ACTION ITEM
Your result should be every line of the records below that contains the word "banner".

Extracted records
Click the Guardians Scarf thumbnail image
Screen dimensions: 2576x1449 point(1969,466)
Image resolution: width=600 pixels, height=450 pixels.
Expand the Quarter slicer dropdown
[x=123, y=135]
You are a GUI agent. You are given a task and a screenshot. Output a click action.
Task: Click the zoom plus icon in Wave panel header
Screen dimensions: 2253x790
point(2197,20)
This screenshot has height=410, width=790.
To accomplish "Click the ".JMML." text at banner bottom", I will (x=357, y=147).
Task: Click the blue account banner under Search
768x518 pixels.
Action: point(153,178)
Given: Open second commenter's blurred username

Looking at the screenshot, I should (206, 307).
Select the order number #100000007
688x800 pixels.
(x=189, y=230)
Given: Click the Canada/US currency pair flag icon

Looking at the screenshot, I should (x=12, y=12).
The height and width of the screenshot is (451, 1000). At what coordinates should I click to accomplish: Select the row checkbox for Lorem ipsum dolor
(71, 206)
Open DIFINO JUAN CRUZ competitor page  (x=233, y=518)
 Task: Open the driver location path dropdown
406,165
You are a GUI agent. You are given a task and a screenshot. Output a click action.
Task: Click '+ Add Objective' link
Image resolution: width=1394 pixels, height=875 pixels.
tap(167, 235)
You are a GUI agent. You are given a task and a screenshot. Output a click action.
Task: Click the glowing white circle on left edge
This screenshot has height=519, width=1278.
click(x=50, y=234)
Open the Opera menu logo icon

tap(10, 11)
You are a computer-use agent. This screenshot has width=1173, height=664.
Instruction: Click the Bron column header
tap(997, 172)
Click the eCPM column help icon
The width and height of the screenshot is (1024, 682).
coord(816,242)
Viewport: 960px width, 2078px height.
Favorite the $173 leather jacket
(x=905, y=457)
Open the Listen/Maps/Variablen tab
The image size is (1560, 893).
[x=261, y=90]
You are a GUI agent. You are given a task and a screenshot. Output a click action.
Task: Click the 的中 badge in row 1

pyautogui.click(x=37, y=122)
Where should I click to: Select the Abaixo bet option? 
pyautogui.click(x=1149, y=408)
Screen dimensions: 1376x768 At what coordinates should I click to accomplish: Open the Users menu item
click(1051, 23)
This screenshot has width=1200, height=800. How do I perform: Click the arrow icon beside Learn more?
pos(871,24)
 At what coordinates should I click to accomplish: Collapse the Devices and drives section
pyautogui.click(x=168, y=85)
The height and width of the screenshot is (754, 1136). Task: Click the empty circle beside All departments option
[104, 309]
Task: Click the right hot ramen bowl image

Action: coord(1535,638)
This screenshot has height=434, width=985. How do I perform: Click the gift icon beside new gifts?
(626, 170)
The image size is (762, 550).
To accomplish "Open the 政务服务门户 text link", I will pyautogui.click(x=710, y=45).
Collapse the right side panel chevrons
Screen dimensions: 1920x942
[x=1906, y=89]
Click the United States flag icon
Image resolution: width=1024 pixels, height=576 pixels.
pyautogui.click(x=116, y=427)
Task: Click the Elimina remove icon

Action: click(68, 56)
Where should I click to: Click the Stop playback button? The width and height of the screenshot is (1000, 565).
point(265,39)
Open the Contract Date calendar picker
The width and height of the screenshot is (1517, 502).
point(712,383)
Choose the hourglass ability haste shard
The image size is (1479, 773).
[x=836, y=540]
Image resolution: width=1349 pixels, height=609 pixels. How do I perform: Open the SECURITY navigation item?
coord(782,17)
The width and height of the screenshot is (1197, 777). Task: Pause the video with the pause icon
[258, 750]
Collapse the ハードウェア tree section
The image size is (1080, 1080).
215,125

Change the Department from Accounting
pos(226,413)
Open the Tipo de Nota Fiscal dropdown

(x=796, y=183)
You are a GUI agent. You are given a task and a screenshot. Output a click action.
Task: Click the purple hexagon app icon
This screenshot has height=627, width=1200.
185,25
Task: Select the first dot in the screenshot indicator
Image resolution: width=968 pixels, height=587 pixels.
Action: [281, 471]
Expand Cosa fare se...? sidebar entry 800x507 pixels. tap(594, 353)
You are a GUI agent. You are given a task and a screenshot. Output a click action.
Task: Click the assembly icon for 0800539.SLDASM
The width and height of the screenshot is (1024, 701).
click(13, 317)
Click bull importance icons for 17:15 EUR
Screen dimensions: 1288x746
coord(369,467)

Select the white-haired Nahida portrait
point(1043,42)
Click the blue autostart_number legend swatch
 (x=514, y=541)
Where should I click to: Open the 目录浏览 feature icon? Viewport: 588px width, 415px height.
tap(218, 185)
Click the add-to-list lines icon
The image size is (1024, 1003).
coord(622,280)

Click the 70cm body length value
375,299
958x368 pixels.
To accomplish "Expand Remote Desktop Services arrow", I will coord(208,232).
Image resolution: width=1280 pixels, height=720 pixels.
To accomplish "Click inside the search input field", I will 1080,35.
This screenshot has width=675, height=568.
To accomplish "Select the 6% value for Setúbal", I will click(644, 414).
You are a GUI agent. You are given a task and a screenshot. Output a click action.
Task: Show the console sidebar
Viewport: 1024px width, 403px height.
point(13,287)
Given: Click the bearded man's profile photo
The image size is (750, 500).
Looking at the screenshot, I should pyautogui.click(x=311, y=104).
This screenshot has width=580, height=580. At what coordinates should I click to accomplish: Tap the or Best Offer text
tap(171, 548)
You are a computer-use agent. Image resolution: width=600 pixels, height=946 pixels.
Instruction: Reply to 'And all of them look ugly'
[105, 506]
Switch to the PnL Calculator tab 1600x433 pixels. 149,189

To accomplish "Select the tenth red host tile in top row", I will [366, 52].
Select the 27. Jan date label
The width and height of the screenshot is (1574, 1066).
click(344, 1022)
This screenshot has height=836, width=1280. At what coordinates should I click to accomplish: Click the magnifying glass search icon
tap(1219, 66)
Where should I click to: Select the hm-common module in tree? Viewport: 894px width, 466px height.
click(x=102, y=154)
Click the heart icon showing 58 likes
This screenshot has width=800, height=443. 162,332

REPLY TO THE TASK
To accomplish "Click the ".JMML." text at banner bottom", I will (x=357, y=147).
Task: Click the blue account banner under Search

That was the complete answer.